··· Dataset records ···
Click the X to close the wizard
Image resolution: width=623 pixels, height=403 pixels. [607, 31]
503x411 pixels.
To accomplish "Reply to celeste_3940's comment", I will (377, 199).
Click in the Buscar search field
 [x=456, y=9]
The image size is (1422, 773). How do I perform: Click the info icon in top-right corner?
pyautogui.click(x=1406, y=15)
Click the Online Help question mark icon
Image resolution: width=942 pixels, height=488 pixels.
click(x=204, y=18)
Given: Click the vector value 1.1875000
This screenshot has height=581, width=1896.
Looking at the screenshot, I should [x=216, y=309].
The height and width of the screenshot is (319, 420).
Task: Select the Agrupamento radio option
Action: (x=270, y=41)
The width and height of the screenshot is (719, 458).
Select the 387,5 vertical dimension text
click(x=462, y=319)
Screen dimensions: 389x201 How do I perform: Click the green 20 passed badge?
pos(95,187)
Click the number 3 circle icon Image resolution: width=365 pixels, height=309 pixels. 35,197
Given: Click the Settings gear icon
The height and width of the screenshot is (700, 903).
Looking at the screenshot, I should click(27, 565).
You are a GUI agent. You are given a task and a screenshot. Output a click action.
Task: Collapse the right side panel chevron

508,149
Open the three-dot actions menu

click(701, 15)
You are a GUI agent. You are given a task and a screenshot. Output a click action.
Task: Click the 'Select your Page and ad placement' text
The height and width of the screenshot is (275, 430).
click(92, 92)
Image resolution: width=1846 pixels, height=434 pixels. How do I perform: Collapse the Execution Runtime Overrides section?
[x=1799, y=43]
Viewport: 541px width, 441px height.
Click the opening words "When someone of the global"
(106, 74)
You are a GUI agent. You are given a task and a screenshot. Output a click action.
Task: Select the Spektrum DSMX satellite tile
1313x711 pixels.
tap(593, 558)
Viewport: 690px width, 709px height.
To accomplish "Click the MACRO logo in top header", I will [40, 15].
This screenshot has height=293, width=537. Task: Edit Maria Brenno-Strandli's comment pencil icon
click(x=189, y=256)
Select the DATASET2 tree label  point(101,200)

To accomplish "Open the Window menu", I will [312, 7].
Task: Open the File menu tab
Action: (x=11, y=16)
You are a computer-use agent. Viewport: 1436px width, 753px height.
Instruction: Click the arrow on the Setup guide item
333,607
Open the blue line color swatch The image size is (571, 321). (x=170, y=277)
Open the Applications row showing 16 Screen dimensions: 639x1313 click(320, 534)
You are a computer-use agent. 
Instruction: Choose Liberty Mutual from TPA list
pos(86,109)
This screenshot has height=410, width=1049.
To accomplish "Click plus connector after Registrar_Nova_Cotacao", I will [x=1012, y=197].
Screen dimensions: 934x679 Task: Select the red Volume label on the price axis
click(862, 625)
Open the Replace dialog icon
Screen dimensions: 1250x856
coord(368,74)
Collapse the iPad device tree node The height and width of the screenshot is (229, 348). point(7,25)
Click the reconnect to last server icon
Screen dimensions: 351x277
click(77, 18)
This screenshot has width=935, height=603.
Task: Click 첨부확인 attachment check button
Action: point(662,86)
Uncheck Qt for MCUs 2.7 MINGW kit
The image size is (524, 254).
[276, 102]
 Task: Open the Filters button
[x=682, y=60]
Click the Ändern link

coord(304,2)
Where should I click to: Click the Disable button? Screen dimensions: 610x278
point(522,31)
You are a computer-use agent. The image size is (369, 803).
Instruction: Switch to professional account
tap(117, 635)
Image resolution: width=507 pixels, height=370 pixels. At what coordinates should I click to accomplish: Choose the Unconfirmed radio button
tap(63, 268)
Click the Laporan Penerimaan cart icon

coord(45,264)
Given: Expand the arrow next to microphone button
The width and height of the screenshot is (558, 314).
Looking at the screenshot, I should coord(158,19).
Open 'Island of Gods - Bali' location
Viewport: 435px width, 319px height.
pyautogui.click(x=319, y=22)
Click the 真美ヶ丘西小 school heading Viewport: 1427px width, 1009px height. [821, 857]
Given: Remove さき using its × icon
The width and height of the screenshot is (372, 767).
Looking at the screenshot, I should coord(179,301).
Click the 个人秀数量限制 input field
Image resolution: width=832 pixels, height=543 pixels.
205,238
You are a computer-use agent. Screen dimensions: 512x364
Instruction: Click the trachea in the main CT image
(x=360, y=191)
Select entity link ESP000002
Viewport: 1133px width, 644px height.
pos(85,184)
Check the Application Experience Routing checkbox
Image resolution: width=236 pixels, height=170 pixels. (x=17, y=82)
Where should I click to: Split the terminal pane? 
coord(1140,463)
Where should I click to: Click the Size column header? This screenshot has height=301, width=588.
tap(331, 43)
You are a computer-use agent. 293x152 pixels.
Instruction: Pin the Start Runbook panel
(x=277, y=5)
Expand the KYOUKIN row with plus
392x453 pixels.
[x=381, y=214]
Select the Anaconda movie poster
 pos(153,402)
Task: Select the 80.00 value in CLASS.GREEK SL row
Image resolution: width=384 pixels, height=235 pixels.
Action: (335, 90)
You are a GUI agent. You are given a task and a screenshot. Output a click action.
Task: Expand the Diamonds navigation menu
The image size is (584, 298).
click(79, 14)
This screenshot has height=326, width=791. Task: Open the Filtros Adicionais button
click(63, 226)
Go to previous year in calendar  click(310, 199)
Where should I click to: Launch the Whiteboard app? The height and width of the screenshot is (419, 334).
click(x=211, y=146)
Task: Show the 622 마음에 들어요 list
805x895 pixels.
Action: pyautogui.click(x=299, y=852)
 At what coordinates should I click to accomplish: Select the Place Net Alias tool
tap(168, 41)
···
- _Problem requirements_: Sift the data above for lines with "plus", then copy each one.

- _Solved exercise_:
To accomplish "Click plus connector after Registrar_Nova_Cotacao", I will [x=1012, y=197].
Expand the KYOUKIN row with plus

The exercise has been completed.